Auch an der Versammlung arbeiten wir seit einigen Wochen. Es ist ein Spielen mit dem Schwerpunkt, damit sich Baron seines Körpers noch bewusster wird. Er verfügt über ungemein viel Elastizität in der Hinterhand und bietet Hankenbug oft freiwillig an. An der Hand nehme ich dieses Angebot gerne an.
Dieses Federn in der Hinterhand soll einerseits motivieren - Baron hat irrsinnig viel Spaß, sich zu präsentieren - und andererseits die Hankenbiegung ohne Zwang erarbeiten.

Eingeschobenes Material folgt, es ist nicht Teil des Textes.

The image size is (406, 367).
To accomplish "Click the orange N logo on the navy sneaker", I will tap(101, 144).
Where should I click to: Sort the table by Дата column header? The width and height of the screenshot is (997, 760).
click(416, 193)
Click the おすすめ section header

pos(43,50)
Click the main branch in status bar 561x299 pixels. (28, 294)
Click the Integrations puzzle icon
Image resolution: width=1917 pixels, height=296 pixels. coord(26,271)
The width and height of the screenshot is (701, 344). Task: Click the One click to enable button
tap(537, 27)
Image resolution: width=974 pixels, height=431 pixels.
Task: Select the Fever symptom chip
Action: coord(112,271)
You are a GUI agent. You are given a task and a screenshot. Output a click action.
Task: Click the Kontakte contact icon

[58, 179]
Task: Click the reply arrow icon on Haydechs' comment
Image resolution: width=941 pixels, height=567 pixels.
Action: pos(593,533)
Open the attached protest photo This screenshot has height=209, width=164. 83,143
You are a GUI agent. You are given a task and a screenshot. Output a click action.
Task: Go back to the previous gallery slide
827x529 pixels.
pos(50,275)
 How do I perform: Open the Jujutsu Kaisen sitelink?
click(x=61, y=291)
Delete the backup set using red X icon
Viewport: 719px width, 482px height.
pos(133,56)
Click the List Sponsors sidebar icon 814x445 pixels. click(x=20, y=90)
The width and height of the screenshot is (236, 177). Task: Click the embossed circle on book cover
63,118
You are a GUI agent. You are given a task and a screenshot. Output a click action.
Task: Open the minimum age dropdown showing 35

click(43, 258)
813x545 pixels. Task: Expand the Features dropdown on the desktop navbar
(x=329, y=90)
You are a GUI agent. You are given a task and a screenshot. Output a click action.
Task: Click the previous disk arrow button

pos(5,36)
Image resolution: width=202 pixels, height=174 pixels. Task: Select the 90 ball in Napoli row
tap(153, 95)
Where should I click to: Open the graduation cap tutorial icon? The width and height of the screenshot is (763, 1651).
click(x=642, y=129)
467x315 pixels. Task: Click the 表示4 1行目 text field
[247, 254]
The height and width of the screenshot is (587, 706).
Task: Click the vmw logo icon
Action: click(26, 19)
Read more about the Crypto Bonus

Aber man darf sich dabei nicht selbst belügen, das hat noch sehr wenig mit korrekter Versammlung in den drei Grundgangarten zu tun. Die aber bei einem knapp 5jährigen auch noch nicht nötig ist, nicht umsonst gibt es die Bezeichnung "Junge Remonte" und "Alte Remonte".
Weiterhin arbeiten wir an der Hand auf Trense in Kombination mit Kappzaum. Um die Hinterhand unter den Körper zu bekommen, versuchten wir uns an Trab-Halt-Trab-Übergängen und als die schon gut klappten, gingen wir zu Trab-Rückwärts-Trab-Übergängen über. In diesen Reprisen, die ich ohne Zwang ausübe, bietet Baron oft schöne Halbe Tritte und Levaden an. Ganz besonders wichtig ist mir aber hier auch: Vorwärts! Nie in Schönheit sterben und das Pferd langsam strampeln lassen.
Die korrekte Versammlung ist ein Prozess, der wachsen muss, sich mit kleinen Schritten zufrieden geben, man wird die Früchte dann sehr bald ernten können. Das Pferd wird durch die Ausbildung schöner!